WHAT YOU NEED TO DO: Copy each of the records below word for word, keeping every line as it appears.

** START SOURCE RECORDS **

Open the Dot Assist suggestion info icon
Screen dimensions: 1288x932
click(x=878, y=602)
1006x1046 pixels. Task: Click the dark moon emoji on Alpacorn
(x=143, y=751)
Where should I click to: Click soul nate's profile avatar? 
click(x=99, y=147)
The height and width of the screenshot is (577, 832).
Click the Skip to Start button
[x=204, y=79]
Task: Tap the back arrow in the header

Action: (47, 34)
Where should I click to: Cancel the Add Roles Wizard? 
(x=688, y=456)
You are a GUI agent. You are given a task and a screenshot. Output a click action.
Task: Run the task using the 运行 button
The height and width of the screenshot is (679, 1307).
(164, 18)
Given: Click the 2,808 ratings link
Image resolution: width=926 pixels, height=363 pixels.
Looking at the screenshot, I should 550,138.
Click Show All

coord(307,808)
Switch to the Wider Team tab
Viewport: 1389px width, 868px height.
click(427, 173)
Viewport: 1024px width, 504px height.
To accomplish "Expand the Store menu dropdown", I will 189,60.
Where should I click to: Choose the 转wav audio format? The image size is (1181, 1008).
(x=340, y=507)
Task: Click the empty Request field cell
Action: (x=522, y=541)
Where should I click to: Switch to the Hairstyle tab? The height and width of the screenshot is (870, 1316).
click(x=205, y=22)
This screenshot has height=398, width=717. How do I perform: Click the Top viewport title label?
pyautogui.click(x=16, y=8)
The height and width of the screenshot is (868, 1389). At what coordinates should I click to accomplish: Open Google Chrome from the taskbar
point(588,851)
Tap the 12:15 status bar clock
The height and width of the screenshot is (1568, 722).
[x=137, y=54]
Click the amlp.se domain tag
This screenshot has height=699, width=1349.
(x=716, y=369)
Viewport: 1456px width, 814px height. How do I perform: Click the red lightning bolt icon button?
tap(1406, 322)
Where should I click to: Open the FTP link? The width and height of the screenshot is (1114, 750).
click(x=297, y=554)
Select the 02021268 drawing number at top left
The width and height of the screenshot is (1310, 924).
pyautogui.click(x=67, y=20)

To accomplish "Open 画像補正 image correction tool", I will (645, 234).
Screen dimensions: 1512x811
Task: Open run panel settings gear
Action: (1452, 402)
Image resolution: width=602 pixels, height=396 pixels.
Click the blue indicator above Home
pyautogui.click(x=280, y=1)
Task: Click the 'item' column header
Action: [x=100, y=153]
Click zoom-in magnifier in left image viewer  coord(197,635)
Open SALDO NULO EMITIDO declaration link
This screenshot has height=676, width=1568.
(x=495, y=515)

** END SOURCE RECORDS **

REPLY TO THE EXERCISE:
Open the Dot Assist suggestion info icon
Screen dimensions: 1288x932
click(x=878, y=602)
1006x1046 pixels. Task: Click the dark moon emoji on Alpacorn
(x=143, y=751)
Where should I click to: Click soul nate's profile avatar? 
click(x=99, y=147)
The height and width of the screenshot is (577, 832).
Click the Skip to Start button
[x=204, y=79]
Task: Tap the back arrow in the header

Action: (47, 34)
Where should I click to: Cancel the Add Roles Wizard? 
(x=688, y=456)
You are a GUI agent. You are given a task and a screenshot. Output a click action.
Task: Run the task using the 运行 button
The height and width of the screenshot is (679, 1307).
(164, 18)
Given: Click the 2,808 ratings link
Image resolution: width=926 pixels, height=363 pixels.
Looking at the screenshot, I should 550,138.
Click Show All

coord(307,808)
Switch to the Wider Team tab
Viewport: 1389px width, 868px height.
click(427, 173)
Viewport: 1024px width, 504px height.
To accomplish "Expand the Store menu dropdown", I will 189,60.
Where should I click to: Choose the 转wav audio format? The image size is (1181, 1008).
(x=340, y=507)
Task: Click the empty Request field cell
Action: (x=522, y=541)
Where should I click to: Switch to the Hairstyle tab? The height and width of the screenshot is (870, 1316).
click(x=205, y=22)
This screenshot has height=398, width=717. How do I perform: Click the Top viewport title label?
pyautogui.click(x=16, y=8)
The height and width of the screenshot is (868, 1389). At what coordinates should I click to accomplish: Open Google Chrome from the taskbar
point(588,851)
Tap the 12:15 status bar clock
The height and width of the screenshot is (1568, 722).
[x=137, y=54]
Click the amlp.se domain tag
This screenshot has height=699, width=1349.
(x=716, y=369)
Viewport: 1456px width, 814px height. How do I perform: Click the red lightning bolt icon button?
tap(1406, 322)
Where should I click to: Open the FTP link? The width and height of the screenshot is (1114, 750).
click(x=297, y=554)
Select the 02021268 drawing number at top left
The width and height of the screenshot is (1310, 924).
pyautogui.click(x=67, y=20)

To accomplish "Open 画像補正 image correction tool", I will (645, 234).
Screen dimensions: 1512x811
Task: Open run panel settings gear
Action: (1452, 402)
Image resolution: width=602 pixels, height=396 pixels.
Click the blue indicator above Home
pyautogui.click(x=280, y=1)
Task: Click the 'item' column header
Action: [x=100, y=153]
Click zoom-in magnifier in left image viewer  coord(197,635)
Open SALDO NULO EMITIDO declaration link
This screenshot has height=676, width=1568.
(x=495, y=515)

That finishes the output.